## Work request
Repeat, line for line, the entries printed below.

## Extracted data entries
****************************************

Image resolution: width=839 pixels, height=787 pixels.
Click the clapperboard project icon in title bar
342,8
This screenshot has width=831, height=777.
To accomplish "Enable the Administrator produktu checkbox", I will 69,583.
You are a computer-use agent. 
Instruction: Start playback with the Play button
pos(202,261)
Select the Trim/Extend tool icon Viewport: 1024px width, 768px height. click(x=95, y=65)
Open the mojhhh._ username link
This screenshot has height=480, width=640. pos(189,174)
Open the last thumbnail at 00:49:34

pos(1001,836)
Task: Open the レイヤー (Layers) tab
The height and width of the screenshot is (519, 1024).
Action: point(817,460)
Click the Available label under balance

****************************************

## Reply
Image resolution: width=839 pixels, height=787 pixels.
Click the clapperboard project icon in title bar
342,8
This screenshot has width=831, height=777.
To accomplish "Enable the Administrator produktu checkbox", I will 69,583.
You are a computer-use agent. 
Instruction: Start playback with the Play button
pos(202,261)
Select the Trim/Extend tool icon Viewport: 1024px width, 768px height. click(x=95, y=65)
Open the mojhhh._ username link
This screenshot has height=480, width=640. pos(189,174)
Open the last thumbnail at 00:49:34

pos(1001,836)
Task: Open the レイヤー (Layers) tab
The height and width of the screenshot is (519, 1024).
Action: point(817,460)
Click the Available label under balance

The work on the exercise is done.